[Freeipa-devel] OpenSSH with PKCS#11 for key storage

Petr Spacek pspacek at redhat.com
Thu Feb 20 08:58:46 UTC 2014


On 20.2.2014 09:35, Jan Cholasta wrote:
> On 19.2.2014 23:01, Dmitri Pal wrote:
>> On 02/19/2014 03:30 PM, Petr Spacek wrote:
>>> On 19.2.2014 21:13, Dmitri Pal wrote:
>>>> On 02/19/2014 01:49 PM, Petr Spacek wrote:
>>>>> Hello list,
>>>>>
>>>>> I just came across this page:
>>>>> http://www.gooze.eu/howto/using-openssh-with-smartcards/using-ssh-authentication-agent-ssh-add-with-smartcards
>>>>>
>>>>>
>>>>>
>>>>>
>>>>> If I understand correctly, it allows you to store & use your
>>>>> personal SSH
>>>>> keys via PKCS#11 interface.
>>>>>
>>>>> It sounds like a killer feature to me!
>>>>>
>>>>> Imagine that you can log-in to any machine in IPA realm and you will
>>>>> have
>>>>> all your SSH keys with you, without any extra work.
>>>>>
>>>>> This extends seamless SSO outside the enterprise (we have Kerberos for
>>>>> inside, this doesn't change that).
>>>>>
>>>>> Petr^2 Spacek
>>>>>
>>>>> P.S. It is natively supported in OpenSSH v5.4p1 - we have PKCS#11
>>>>> support in
>>>>> Fedora 20 already.
>>>>
>>>>
>>>> What are the implications for SSSD and IPA? What needs to be changed
>>>> if anything?
>>>
>>> First of all, we need the PKCS#11 provider. We plan to write it for
>>> DNSSEC and CA rotation anyway, we just need to think about different
>>> use case during design phase.
>>>
>>> The rest should 'just work'. (As usual, nobody knows beforehand where
>>> the dead dog is buried :-))
>>>
>> Provider? You mean SSSD exposing data as a PKCS#11 provider? I
>> understand it in the case when data comes from central server and needs
>> to be passed to consumers via PKCS#11 interface but in this case data
>> comes from a user and actually should not come from SSSD but rather a
>> real smart card inserted by user. What am I missing?
>
> Petr suggests we store users' private keys in IPA. I don't see any benefit in
> this, but it is doable with what we are planning for DNSSEC and CA rotation.
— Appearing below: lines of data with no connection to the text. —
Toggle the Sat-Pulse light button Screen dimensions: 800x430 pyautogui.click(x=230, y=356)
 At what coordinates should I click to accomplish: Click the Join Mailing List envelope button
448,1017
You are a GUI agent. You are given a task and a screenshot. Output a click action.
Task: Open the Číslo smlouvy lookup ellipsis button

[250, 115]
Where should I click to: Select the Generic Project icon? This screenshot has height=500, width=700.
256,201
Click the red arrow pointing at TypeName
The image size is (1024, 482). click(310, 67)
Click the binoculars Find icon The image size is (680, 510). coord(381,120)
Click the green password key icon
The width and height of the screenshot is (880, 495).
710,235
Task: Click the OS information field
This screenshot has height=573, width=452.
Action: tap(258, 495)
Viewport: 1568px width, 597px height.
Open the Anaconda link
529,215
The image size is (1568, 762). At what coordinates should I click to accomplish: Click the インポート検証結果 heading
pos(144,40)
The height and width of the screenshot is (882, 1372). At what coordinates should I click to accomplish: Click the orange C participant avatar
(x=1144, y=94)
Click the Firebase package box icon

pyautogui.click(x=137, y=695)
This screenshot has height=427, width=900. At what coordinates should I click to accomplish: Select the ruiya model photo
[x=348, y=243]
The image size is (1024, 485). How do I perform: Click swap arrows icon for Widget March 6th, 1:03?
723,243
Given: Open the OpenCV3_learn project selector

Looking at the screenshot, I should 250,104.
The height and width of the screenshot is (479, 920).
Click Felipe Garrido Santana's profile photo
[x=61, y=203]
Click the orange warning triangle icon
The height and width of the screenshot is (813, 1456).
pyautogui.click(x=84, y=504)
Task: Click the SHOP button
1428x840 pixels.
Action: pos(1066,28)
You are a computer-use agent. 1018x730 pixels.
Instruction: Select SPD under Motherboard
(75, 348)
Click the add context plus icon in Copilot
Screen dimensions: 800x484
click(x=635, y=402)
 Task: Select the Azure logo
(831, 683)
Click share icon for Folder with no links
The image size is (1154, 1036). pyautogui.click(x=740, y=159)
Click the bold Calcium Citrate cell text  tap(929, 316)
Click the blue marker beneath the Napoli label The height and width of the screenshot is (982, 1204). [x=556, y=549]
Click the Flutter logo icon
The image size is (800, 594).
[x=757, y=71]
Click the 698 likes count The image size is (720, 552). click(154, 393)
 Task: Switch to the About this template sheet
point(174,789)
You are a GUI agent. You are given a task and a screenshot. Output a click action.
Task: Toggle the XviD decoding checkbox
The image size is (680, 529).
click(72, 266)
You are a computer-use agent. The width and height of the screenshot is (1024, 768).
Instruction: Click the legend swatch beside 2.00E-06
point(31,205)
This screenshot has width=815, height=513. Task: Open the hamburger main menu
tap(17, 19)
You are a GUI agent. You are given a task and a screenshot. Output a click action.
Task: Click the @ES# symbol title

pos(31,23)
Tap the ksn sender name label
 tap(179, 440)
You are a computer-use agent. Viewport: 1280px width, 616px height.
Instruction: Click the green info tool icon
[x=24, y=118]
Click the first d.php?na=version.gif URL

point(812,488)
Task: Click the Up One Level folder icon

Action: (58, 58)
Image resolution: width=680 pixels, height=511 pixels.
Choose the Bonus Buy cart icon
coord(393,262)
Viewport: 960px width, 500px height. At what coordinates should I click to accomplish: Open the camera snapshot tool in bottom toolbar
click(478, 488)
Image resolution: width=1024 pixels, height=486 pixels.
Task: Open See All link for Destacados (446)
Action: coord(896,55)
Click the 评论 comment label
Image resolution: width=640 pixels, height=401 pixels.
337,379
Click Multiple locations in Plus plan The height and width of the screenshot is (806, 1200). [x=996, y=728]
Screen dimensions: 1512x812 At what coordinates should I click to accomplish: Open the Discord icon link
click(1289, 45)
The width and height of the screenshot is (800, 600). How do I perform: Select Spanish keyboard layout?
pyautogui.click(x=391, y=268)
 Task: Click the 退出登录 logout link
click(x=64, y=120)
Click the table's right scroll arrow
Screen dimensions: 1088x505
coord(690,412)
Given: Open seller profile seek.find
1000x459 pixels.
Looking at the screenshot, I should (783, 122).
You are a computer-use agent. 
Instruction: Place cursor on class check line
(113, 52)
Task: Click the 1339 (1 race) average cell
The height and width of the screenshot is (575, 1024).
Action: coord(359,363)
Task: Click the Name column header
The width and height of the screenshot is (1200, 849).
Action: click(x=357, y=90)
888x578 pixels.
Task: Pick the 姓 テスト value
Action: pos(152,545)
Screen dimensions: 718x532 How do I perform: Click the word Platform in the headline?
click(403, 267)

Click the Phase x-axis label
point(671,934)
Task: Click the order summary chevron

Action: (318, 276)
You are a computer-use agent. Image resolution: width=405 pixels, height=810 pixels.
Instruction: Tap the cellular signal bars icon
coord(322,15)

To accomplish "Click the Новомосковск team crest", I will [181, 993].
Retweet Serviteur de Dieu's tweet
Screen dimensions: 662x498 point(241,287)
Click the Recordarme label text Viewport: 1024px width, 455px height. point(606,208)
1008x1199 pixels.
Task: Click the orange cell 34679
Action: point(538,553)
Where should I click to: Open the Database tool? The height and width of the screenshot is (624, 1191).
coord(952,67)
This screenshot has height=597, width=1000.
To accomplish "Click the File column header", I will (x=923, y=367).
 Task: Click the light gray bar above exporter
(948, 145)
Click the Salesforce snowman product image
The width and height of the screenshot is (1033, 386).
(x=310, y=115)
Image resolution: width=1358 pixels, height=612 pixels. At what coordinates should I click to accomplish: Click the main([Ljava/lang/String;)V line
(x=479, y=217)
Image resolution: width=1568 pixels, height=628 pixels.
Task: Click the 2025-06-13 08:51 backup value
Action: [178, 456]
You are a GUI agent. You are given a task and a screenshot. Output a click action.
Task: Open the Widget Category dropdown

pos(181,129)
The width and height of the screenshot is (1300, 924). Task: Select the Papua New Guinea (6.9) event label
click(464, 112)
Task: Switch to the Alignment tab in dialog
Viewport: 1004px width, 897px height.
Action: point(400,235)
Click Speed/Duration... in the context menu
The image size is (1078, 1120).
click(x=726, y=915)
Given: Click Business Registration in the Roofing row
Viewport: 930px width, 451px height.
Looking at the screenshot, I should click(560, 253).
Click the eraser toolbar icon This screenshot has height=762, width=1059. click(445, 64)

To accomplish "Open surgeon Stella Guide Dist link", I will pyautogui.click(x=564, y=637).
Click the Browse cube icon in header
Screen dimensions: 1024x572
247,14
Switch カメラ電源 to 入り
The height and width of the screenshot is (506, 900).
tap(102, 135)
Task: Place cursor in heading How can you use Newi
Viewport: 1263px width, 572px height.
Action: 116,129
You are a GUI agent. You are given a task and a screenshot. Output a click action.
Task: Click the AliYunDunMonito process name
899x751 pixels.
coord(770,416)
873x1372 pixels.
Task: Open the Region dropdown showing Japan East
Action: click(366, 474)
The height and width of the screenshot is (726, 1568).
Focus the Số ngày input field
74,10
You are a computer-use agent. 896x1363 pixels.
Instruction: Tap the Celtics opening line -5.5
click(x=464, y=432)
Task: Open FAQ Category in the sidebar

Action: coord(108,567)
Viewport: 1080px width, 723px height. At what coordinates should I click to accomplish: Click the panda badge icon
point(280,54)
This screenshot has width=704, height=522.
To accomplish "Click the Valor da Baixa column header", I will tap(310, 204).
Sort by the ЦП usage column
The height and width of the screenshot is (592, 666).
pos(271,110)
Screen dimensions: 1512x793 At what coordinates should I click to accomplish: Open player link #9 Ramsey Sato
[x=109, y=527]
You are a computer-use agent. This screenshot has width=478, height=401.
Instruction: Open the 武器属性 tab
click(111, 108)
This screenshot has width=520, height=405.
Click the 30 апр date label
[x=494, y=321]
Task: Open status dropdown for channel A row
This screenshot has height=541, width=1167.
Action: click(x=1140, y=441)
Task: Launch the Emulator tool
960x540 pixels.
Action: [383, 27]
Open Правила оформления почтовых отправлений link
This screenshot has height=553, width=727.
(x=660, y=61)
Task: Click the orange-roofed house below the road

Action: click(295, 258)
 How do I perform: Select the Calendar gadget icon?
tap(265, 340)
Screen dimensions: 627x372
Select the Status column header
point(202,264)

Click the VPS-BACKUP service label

I have discussed this with Honza in person. He didn't consider roaming users, 
i.e. users moving from one workstation to another workstation. This solves 
problem with safe key distribution between machines.

Another advantage is that non-root process can't steal user's private key. 
(Compare this with file-based storage. Any process running with user 
privileges can read the key from ~/.ssh/.)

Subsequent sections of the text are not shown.